Comer sano en la oficina no es difícil, ¡inténtalo!

LN Nedelka Sanchez Bravo / CEO & Co-Founder Intelligent Nutrition Coaching / C.d Prof: 8515250 / www.inc-mx.com; Fb: intelligentnutritioncoaching

En muchas ocasiones la comodidad sustituye a la calidad a la hora de comer durante la jornada de trabajo, nuestra oficina es el lugar donde pasamos más horas en el día y suele ser en el que peor administramos nuestro tiempo; motivo por el cual podemos dejar de lado llevar una alimentación más saludable.

En el trabajo hacemos al menos dos comidas básicas por ello la importancia de darle el tiempo necesario para alimentarnos de manera saludable. Con los horarios tan largos que en ocasiones tenemos, pocas veces pensamos realmente en comer algo saludable, sino que buscamos lo más práctico, pero… ¿En realidad la comodidad de comer lo más práctico, es lo más sano? Si administras correctamente tus tiempos lograrás hacerte un pequeño espacio para preparar alimentos saludables, únicamente necesitas ser más organizado.

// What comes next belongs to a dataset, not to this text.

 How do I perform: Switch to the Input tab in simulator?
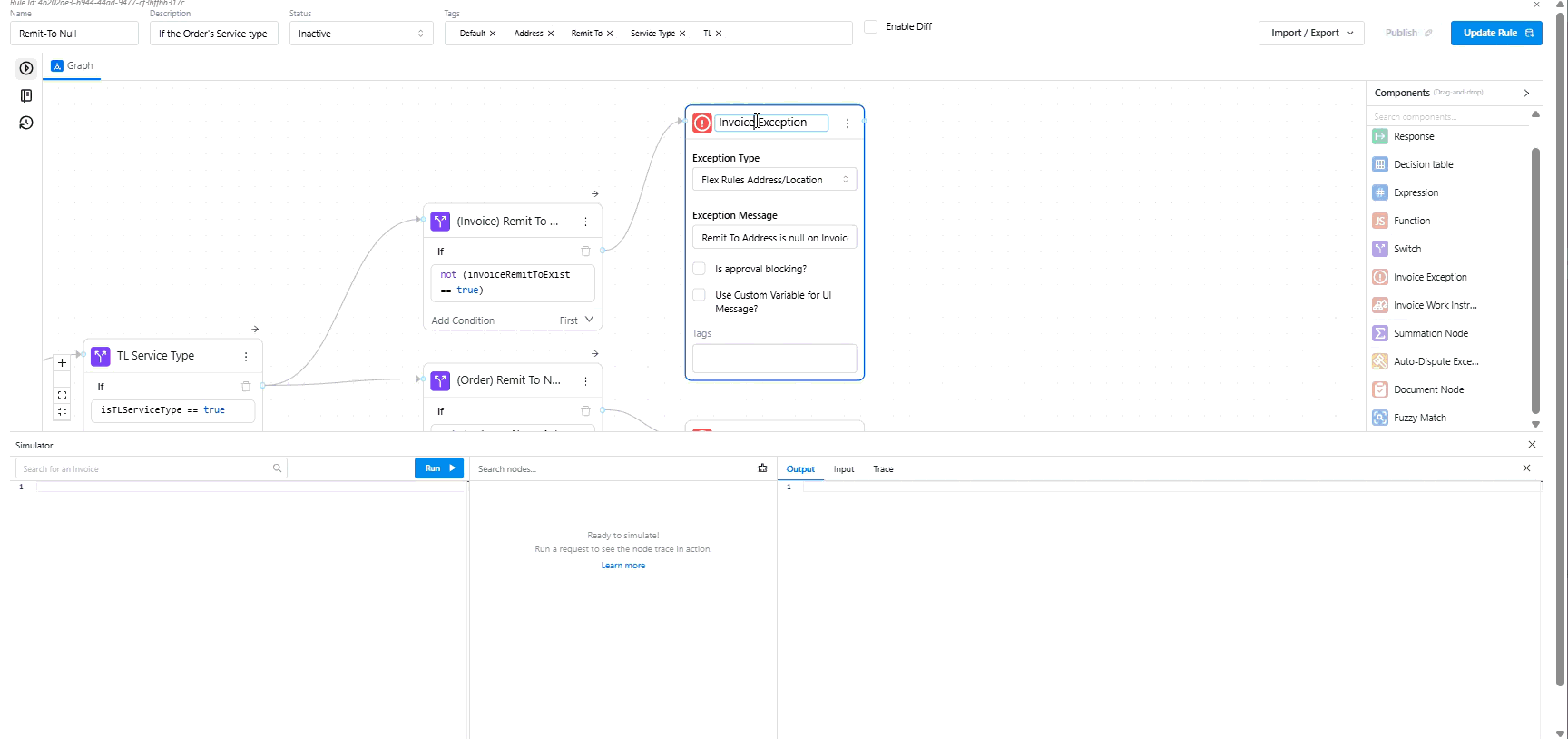tap(844, 469)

En mi experiencia muchas veces fue más práctico comprar de camino al trabajo un desayuno (nada nutritivo) que incluía: una torta de tamal y un atole (hidratos de carbono, grasas y más hidratos de carbono). Ahora he hecho algunas modificaciones en mis hábitos y he decidido prepararme un sándwich en casa, que es mucho más barato y nutritivo (incluye proteínas, un poco de fibra e hidratos de carbono); no me bastaba todavía para despertar bien, por lo que prefería comprar mi café con crema y azúcar en la tienda de servicios en lugar de llevar café (sin crema y con endulzante no calórico) en mi termo desde casa.

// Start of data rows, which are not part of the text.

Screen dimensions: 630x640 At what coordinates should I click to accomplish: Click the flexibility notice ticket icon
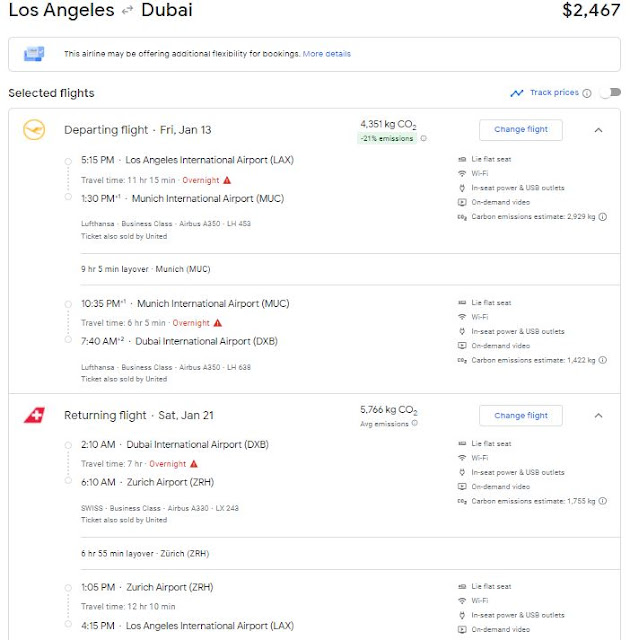(35, 54)
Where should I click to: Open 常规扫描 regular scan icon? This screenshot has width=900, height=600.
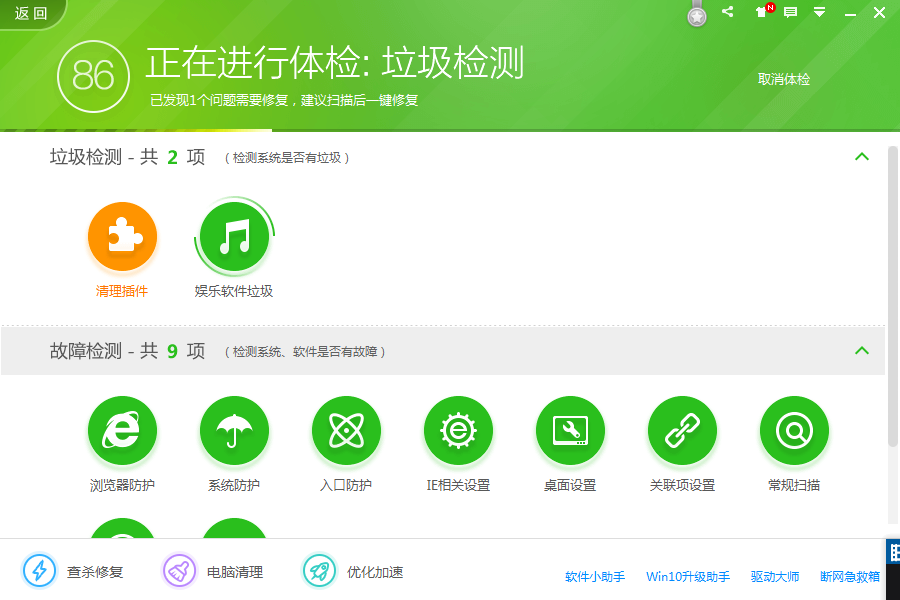coord(794,430)
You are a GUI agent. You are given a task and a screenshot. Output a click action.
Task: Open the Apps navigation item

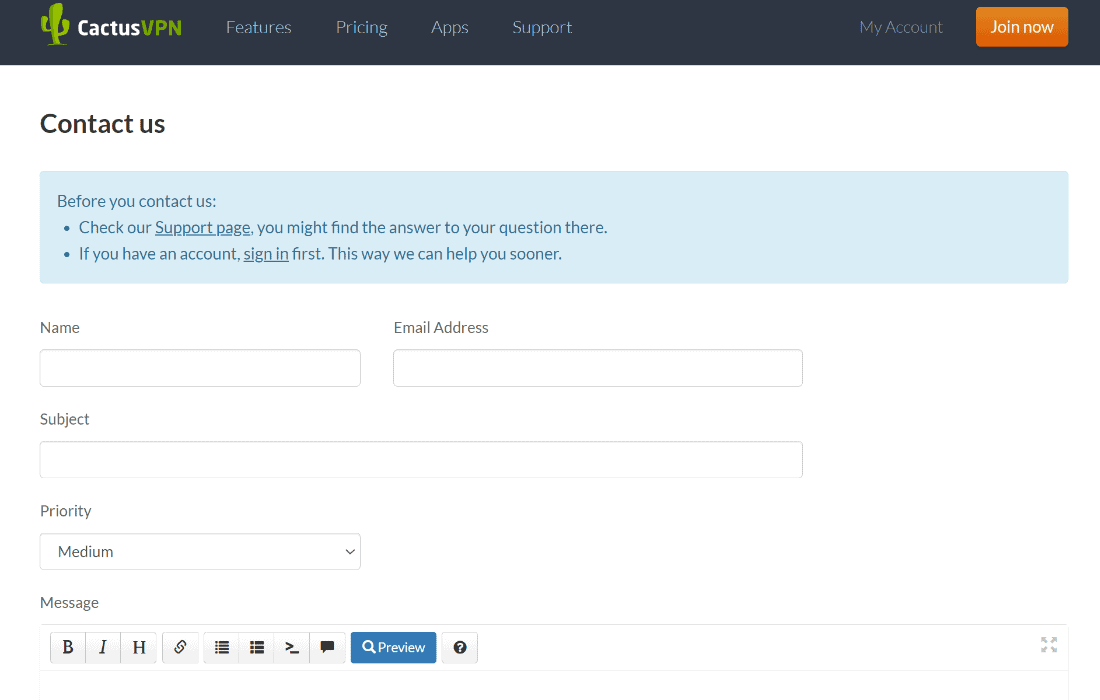point(449,27)
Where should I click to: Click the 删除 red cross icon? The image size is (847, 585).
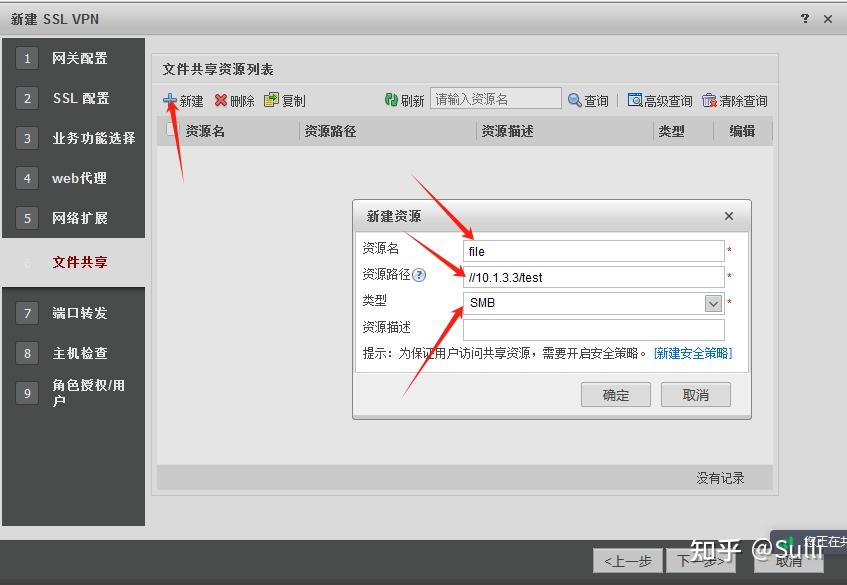[219, 99]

Tampoco significa dejar de comer, sino realizar pequeñas modificaciones en la calidad de nuestros alimentos, con ellos notarás que hacen la diferencia en tu estado de ánimo, energía y tu salud.

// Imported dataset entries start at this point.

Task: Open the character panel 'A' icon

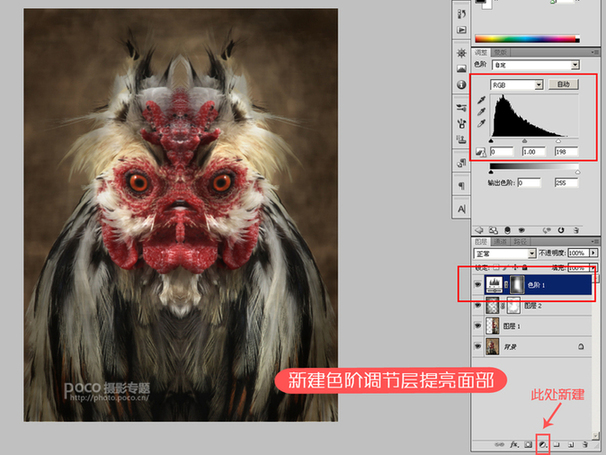Action: (460, 209)
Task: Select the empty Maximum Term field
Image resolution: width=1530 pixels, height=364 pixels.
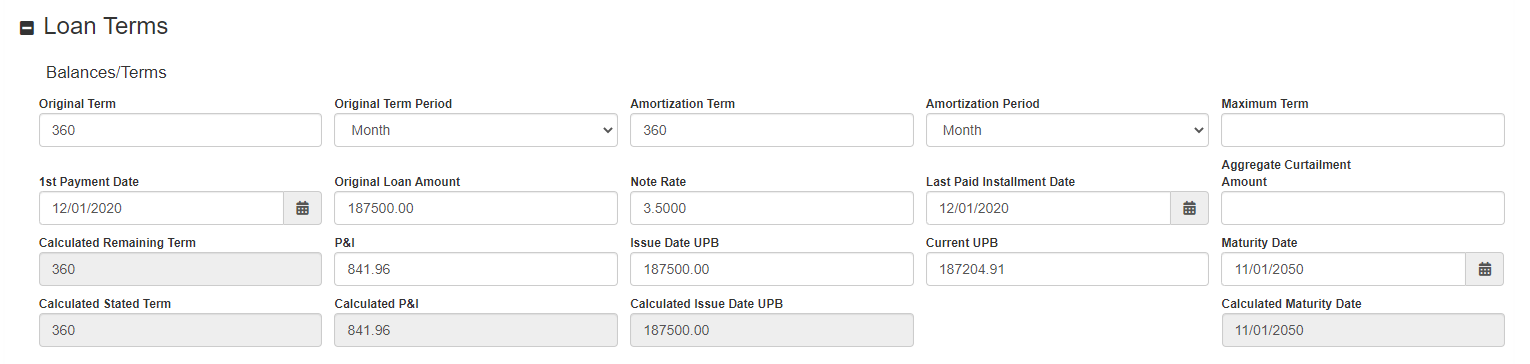Action: coord(1363,130)
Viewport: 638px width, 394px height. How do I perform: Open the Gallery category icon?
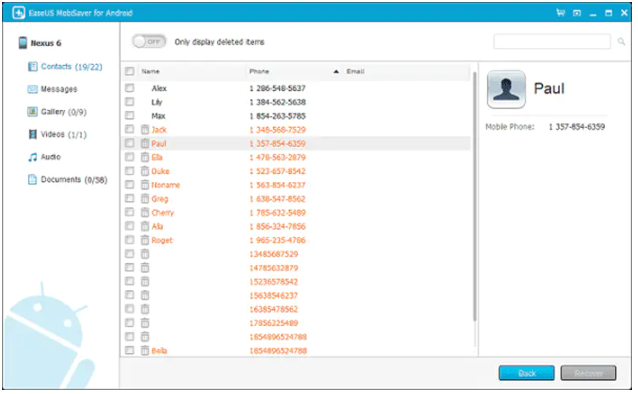point(32,112)
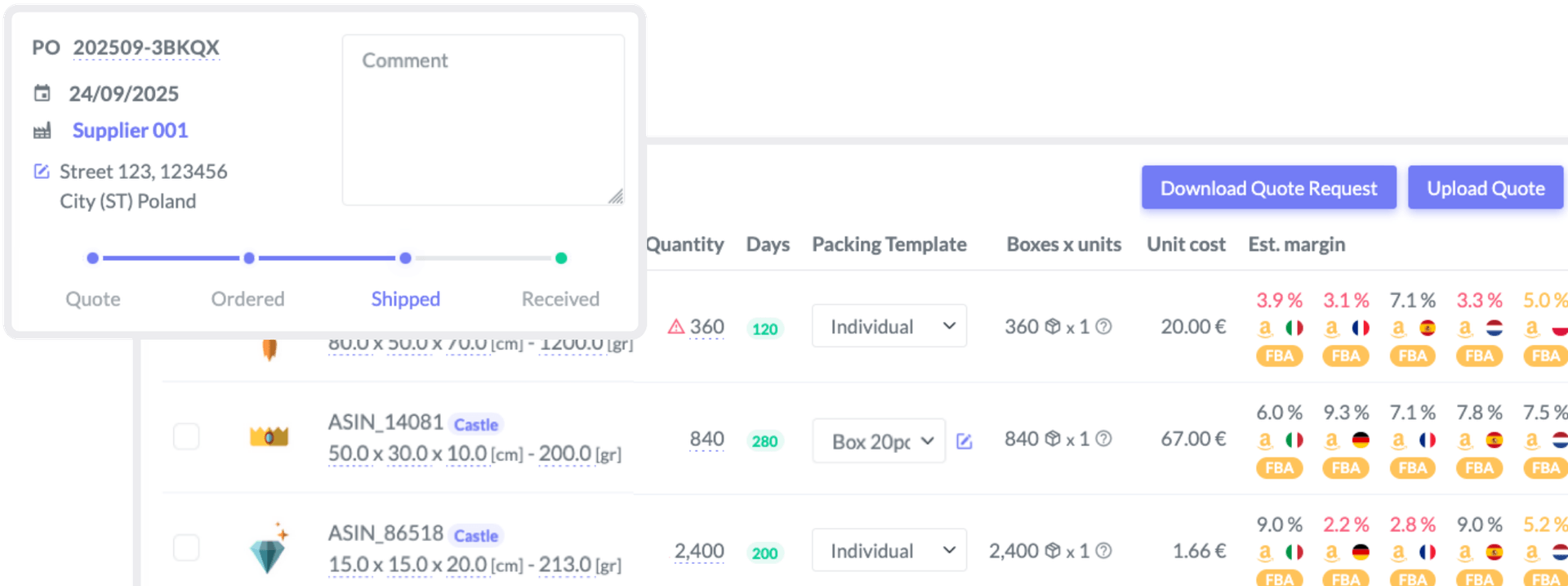The width and height of the screenshot is (1568, 586).
Task: Open the Box 20pc packing template dropdown
Action: pyautogui.click(x=879, y=441)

A continuación, te comparto algunos tips muy sencillos con los que puedes comenzar:

  • En el caso de no estar acostumbrado a desayunar por falta de tiempo, puedes consumir una colación después de levantarte para que cuando llegues a tu trabajo realices tu desayuno. 
  • Por la mañana, come una ración de vegetales o fruta recomendada por tu nutriólogo, son fáciles de transportar y no necesitan una preparación exhaustiva.
  • Durante el día procura no saltarte ninguna comida, en especial el desayuno y no pasar más de 4 horas sin consumir alimentos.
  • Organízate bien, lleva la comida preparada y colaciones saludables de casa, algunas opciones pueden ser almendras, nueces, amaranto, mix de cacahuates naturales con arándano, pepinos con jícama rallada; también puedes apostar por el consumo de fruta y verdura como colaciones como jícama con zanahoria rallada, naranja con pepino, apio con trozos de piña, fresas, uvas, jitomate (les puedes añadir un poco de chile en polvo y limón) ¡Verás que ricas son!).

Acércate con un educador en diabetes o nutriólogo, ellos te ayudarán e entender las porciones indicadas para ti y no olvides que mantenerse activo es factor fundamental para llevar una vida sana.

imagen-3

Cambia tu chip, preocúpate más por ti mismo y por lo que comes. ¡Atrévete a revelarte ante tus viejos hábitos!